Collected data entries
■ ■ ■

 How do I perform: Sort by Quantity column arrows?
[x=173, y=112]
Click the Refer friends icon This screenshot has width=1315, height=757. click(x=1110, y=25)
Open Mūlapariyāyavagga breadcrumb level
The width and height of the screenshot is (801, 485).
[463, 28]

■ ■ ■

Activity> The entries are to be retyped in full, with no alteration.

Solution>
 How do I perform: Sort by Quantity column arrows?
[x=173, y=112]
Click the Refer friends icon This screenshot has width=1315, height=757. click(x=1110, y=25)
Open Mūlapariyāyavagga breadcrumb level
The width and height of the screenshot is (801, 485).
[463, 28]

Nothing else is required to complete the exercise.